Propos recueillis par Benjamin Meffre et Kevin Boucher.
puremedias.com : A quoi va ressembler l'émission cette saison ? Qu'est-ce qui va changer ou demeurer ?
Théodore Bourdeau : Il faudra regarder ce soir mais l'émission ne va pas être bouleversée. Elle va ressembler à ce qu'elle était la saison dernière. L'idée est cependant de revenir aux sources, au décryptage de l'image et à la légèreté. Dans les deux premières parties de l'émission, on retrouvera la drogue dure de l'émission : de l'image, du reportage, du décryptage, du "pas de côté" comme aiment à dire les journalistes, là où la saison dernière, on était plus souvent dans de l'interview d'actualité. Autour de la table, on aura les ressources de Yann, probablement de Salhia (Brakhlia, ndlr) qui nous a rejoint, une rubrique d'Etienne Carbonnier. La troisième partie de l'émission, celle face aux "20 Heures", permettra de rentrer dans des formats plus longs de reportages et de recevoir des invités avec lesquels on se pose un peu plus que d'habitude. Après, sur la dernière partie de l'émission, l'idée est que ce soit aussi très dense en images, avec des rendez-vous très précis, dont un chronique humoristique par jour, en fin d'émission.
Yann Barthès : On aura globalement un conducteur beaucoup plus clair. Avant, c'était un peu le bazar parfois. On aura des rendez-vous précis à des heures précises.
Il y aura toujours un live musical ?
Théodore Bourdeau : Pas tous les jours, mais il y aura toujours de la musique dans l'émission.
Voulez-vous aussi faire moins d'interview promo ?
Yann Barthès : Oui, on a pu tomber dedans la saison précédente...
Théodore Bourdeau : Oui, ça fait partie du bilan de l'année précédente. Parfois, on en a fait un peu trop. On a envie de corriger cela. Cela explique notre retour à l'image mais aussi notre envie de révéler des gens dans les interviews, de faire découvrir des personnalités. Il ne faut pas que la case de 20h10-15 soit assimilée à de la promo.

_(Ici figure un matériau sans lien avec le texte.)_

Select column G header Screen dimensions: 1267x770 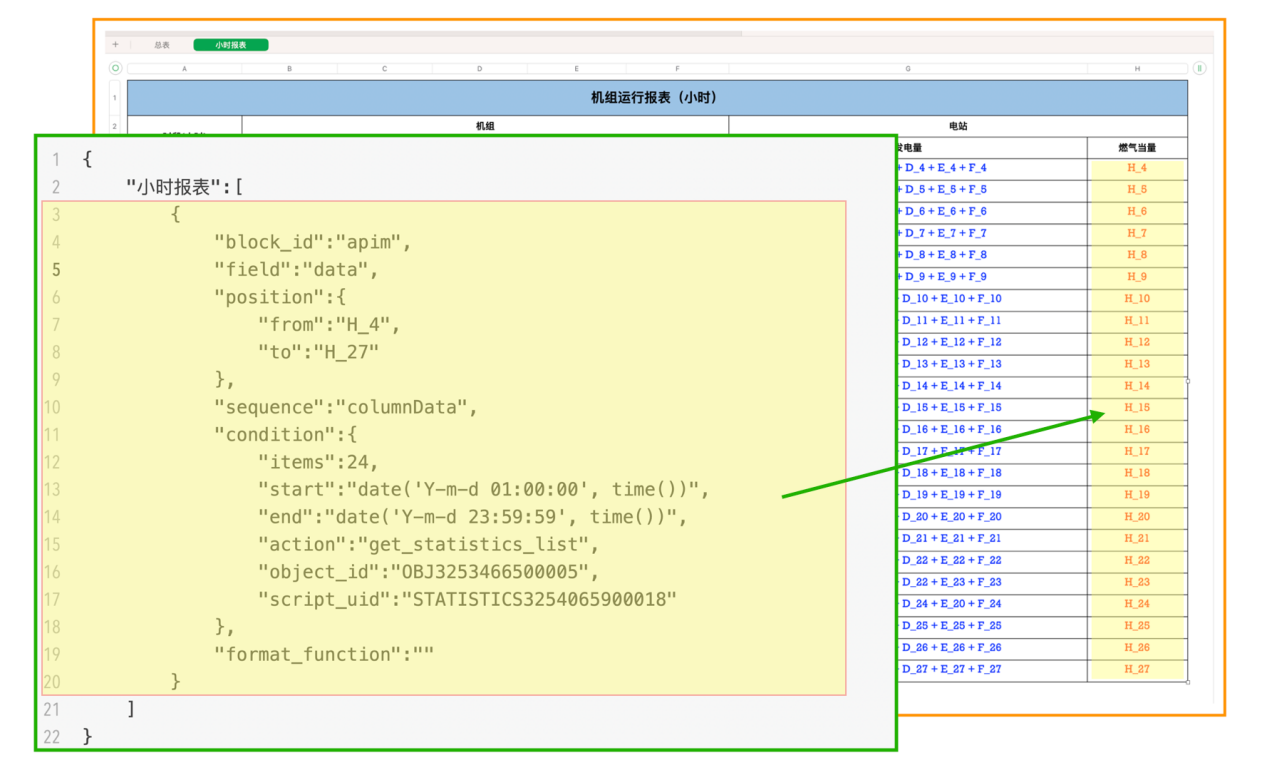[x=908, y=69]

Yann Barthès : Et si promo il y a, il faut que ce soit pour un livre, un disque, un film qui nous a plu.
Théodore Bourdeau : Après, il y a des promos de l'année dernière qu'on revendique à mort. Par exemple, quand Eddy de Pretto fait sa première télé dans l'émission, c'est de la promo : il vient vendre son album. Mais c'était génial : son live était top, son interview passionnante. Ca, on va continuer à en faire.

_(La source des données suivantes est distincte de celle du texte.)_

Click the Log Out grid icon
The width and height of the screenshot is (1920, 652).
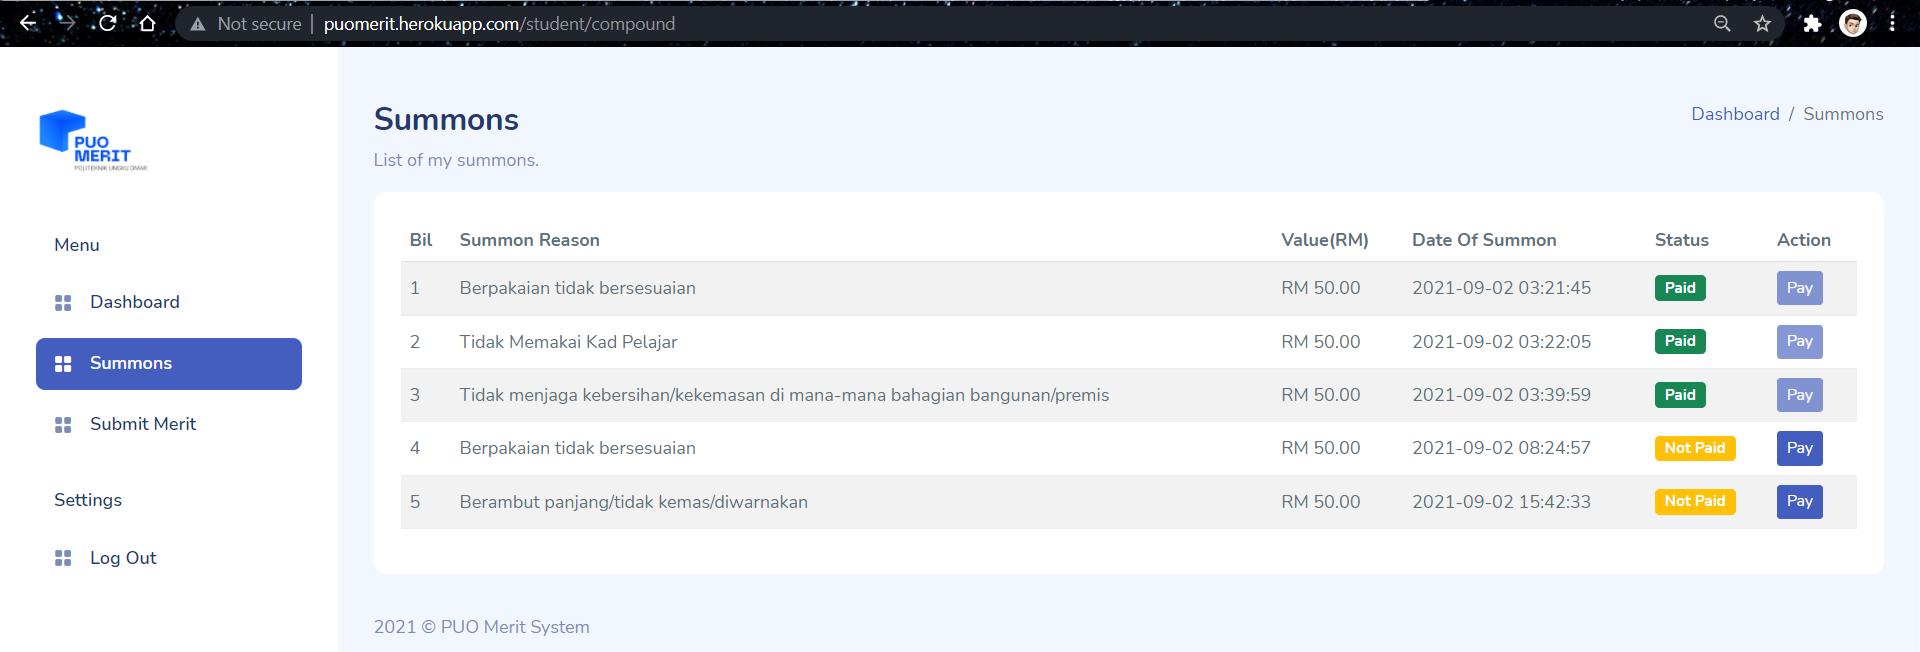point(63,559)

Justement, cette promo de l'année dernière, n'a-t-elle pas contribué à faire perdre du mordant à l'émission ?
Yann Barthès : Si, sûrement.
"Quotidien" ne va donc pas devenir le nouveau "Grand Journal" ?
Yann Barthès: Non, "Le Grand Journal", c'était avec Michel Denisot en 2004.

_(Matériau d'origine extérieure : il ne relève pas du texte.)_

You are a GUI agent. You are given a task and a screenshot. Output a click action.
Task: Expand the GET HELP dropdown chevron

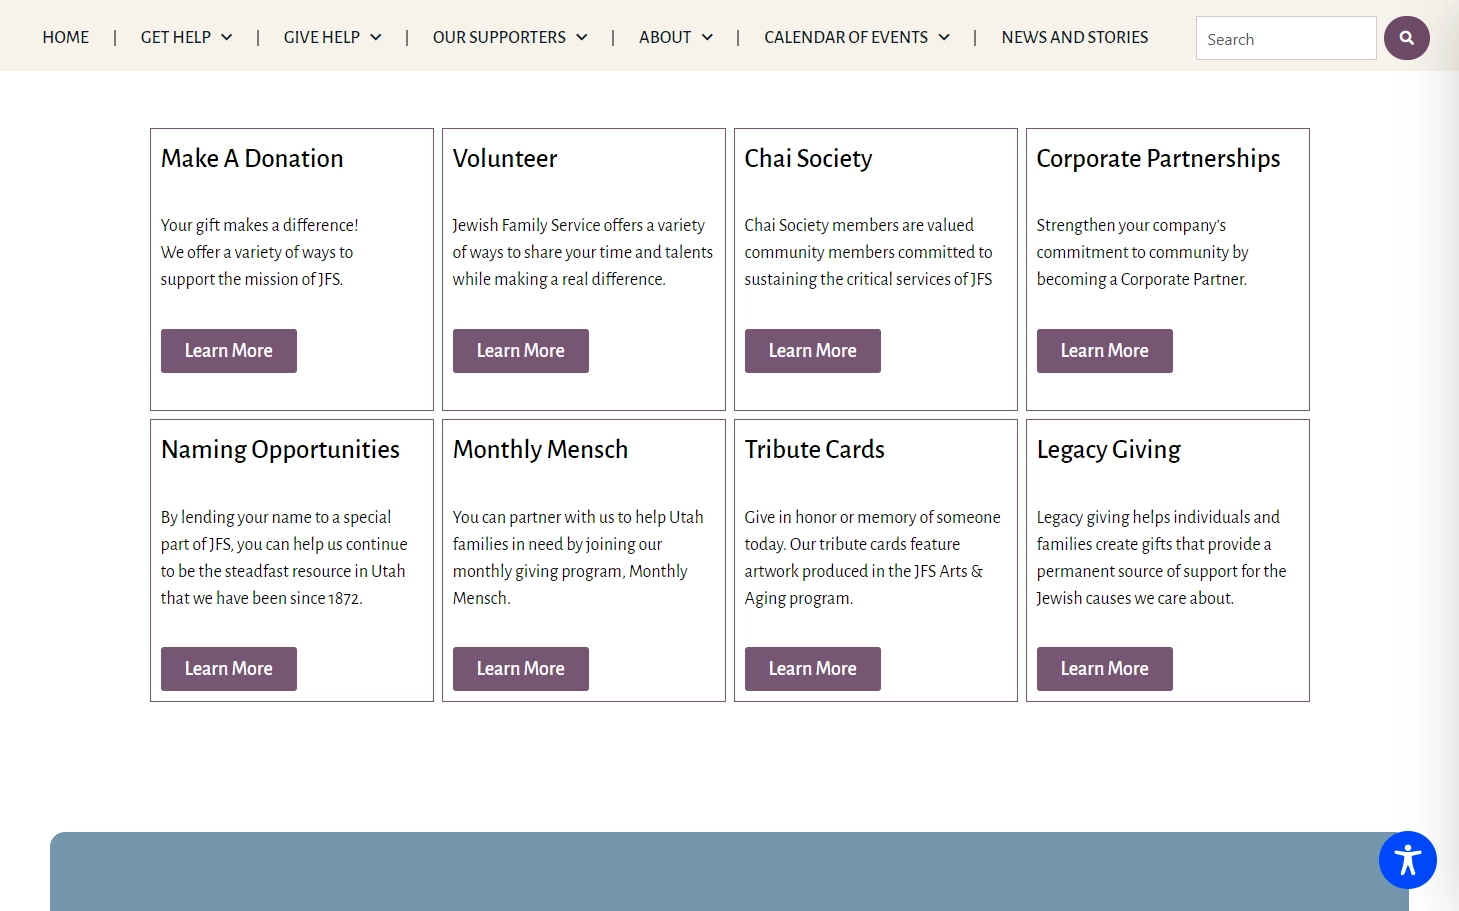click(x=227, y=37)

Théodore Bourdeau : On était tous les deux avec Yann au "Grand Journal". On peut vous assurer que ce n'est pas la même émission.
L'été a été marqué par "l'affaire Benalla", la démission de Nicolas Hulot. Pas de regret d'être partis en vacances à ce moment-là ?
Yann Barthès : "L'affaire Benalla", c'est dommage (rires).
"Etienne Carbonnier est super-sérieux !"
Quelle est votre journée type de travail ?
Théodore Bourdeau : A la rédac, on commence assez tôt, vers 8h30-9h. Certains sont même là avant, comme Laurent Macabiès qui fait le "Morning Glory" (sujet décalé autour des matinales radio, ndlr) chaque jour. Étienne Carbonnier prépare le "Canap''" (sujet décalé sur un programme télé, ndlr). Etienne n'est pas un mec qui déboule le soir sur le plateau, qui prend un texte et fait sa chronique. Il a des rushs de deux heures et demi d'une compétition de pétanque et il regarde tout ! C'est lui qui isole tout, monte, qui écrit par dessus. Il n'y a jamais une heure en trop dans sa journée, il a besoin de chaque minute, et il arrive donc tôt.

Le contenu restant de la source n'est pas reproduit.